---------- Records supplied ----------

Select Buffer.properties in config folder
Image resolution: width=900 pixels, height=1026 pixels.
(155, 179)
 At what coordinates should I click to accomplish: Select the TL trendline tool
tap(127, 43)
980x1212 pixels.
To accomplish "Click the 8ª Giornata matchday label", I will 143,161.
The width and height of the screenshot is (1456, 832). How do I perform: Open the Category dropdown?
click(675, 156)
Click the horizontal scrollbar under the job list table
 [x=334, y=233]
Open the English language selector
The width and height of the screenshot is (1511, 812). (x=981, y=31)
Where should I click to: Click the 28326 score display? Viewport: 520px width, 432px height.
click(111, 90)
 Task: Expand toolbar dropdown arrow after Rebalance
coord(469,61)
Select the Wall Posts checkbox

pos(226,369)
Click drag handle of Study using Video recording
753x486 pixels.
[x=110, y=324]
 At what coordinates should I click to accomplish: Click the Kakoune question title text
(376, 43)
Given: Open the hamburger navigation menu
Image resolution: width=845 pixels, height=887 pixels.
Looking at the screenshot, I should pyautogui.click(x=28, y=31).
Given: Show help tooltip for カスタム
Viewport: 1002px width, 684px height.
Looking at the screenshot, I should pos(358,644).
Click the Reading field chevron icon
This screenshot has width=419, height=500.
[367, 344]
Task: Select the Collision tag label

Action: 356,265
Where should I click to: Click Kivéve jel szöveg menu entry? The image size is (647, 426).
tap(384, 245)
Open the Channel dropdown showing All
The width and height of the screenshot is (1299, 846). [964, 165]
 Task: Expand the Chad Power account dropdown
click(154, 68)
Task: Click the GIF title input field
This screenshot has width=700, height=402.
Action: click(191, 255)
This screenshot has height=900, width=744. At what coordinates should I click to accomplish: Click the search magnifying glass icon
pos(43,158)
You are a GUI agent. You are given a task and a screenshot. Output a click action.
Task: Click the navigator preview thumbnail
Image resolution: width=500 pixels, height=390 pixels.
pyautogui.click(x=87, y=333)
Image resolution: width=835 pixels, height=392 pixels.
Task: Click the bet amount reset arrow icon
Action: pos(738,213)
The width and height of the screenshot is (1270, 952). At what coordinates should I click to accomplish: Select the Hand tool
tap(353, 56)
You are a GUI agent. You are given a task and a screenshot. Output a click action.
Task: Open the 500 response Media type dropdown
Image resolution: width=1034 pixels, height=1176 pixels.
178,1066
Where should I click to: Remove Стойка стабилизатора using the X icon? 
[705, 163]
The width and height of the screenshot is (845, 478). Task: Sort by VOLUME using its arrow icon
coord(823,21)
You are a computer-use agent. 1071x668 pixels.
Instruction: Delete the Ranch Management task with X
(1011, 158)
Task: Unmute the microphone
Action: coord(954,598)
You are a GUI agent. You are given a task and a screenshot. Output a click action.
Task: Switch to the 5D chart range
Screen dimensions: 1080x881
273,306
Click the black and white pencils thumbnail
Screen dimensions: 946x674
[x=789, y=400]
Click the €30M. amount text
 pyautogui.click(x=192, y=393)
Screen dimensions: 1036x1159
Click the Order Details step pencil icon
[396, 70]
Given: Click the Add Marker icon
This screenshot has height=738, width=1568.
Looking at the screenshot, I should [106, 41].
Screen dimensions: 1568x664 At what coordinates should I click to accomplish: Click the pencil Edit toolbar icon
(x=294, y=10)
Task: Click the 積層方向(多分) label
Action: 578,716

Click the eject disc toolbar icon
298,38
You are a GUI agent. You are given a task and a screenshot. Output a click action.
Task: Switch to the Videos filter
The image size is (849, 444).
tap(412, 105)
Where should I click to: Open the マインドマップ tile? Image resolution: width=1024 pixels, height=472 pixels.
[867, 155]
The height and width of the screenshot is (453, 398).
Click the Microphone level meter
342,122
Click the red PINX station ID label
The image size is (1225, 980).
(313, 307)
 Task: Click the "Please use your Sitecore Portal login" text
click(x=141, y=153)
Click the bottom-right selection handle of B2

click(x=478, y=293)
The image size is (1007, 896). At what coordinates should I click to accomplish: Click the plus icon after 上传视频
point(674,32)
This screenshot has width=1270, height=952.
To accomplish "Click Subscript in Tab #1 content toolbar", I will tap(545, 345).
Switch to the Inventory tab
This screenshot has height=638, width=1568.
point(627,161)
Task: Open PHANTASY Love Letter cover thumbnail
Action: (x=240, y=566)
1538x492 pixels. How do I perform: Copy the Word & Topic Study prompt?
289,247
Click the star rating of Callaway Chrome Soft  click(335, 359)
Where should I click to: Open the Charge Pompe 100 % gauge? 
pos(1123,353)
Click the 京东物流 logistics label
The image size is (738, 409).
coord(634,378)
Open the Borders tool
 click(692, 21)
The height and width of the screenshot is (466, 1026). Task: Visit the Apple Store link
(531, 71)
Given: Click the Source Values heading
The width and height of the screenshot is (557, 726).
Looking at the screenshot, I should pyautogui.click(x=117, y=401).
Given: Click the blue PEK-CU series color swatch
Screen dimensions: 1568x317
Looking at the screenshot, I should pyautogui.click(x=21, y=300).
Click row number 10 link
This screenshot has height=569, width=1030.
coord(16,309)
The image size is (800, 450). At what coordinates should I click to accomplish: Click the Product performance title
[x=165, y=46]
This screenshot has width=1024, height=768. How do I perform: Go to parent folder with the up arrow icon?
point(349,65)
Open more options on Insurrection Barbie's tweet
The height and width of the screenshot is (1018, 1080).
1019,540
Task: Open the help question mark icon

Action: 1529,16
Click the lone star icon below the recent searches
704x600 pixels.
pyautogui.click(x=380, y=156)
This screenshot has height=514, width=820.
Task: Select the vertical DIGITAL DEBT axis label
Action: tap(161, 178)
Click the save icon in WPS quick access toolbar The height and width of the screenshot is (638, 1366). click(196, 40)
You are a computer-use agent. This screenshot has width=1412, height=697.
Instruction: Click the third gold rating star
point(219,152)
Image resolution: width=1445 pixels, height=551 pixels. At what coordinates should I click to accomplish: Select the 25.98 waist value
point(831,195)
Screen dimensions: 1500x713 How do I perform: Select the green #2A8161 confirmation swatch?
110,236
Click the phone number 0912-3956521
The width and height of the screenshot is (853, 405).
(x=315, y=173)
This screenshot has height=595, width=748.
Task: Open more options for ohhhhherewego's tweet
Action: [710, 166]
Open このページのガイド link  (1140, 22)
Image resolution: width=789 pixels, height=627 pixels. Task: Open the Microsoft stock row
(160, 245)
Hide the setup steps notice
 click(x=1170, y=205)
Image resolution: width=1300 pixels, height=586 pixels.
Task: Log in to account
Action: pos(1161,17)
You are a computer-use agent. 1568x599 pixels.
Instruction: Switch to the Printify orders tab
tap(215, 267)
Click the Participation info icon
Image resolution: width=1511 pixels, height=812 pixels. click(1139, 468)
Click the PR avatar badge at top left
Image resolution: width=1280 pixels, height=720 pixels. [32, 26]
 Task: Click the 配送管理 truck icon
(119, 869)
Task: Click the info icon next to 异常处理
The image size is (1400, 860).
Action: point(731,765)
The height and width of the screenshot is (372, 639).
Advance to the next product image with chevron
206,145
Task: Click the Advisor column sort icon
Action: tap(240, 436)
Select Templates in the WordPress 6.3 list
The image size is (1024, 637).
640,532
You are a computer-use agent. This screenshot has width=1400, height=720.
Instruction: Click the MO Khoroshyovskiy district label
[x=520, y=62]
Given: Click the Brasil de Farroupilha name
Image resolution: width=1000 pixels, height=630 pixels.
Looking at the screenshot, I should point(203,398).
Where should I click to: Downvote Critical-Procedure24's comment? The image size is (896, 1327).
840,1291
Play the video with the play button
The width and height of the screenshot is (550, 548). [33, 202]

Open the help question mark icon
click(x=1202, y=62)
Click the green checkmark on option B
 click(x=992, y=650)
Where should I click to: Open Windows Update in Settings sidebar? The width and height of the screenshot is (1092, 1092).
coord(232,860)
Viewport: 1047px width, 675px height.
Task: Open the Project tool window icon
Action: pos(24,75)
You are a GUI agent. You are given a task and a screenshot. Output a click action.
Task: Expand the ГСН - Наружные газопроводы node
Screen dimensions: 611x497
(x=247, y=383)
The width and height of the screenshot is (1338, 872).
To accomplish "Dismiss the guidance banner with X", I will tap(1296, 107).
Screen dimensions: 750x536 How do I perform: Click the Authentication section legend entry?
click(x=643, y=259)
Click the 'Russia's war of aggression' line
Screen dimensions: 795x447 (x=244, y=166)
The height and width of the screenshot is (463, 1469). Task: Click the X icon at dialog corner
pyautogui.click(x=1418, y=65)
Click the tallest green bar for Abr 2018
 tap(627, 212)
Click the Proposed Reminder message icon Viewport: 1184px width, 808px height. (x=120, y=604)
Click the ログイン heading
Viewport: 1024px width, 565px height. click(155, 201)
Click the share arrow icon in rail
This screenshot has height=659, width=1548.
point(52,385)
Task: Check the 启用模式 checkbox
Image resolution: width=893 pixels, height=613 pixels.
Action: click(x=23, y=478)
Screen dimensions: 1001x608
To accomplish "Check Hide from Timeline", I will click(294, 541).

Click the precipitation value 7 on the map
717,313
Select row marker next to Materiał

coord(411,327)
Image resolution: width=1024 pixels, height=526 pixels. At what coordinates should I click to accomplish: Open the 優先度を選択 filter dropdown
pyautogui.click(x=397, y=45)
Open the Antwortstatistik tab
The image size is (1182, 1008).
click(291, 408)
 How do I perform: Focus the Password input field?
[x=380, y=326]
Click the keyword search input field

----------

Work instruction:
Copy all lines of the records in which the string "computer" can be found.

Exercise output:
You are a computer-use agent. 1071x668 pixels.
You are a computer-use agent. This screenshot has width=1412, height=697.
You are a computer-use agent. 1568x599 pixels.
You are a computer-use agent. This screenshot has width=1400, height=720.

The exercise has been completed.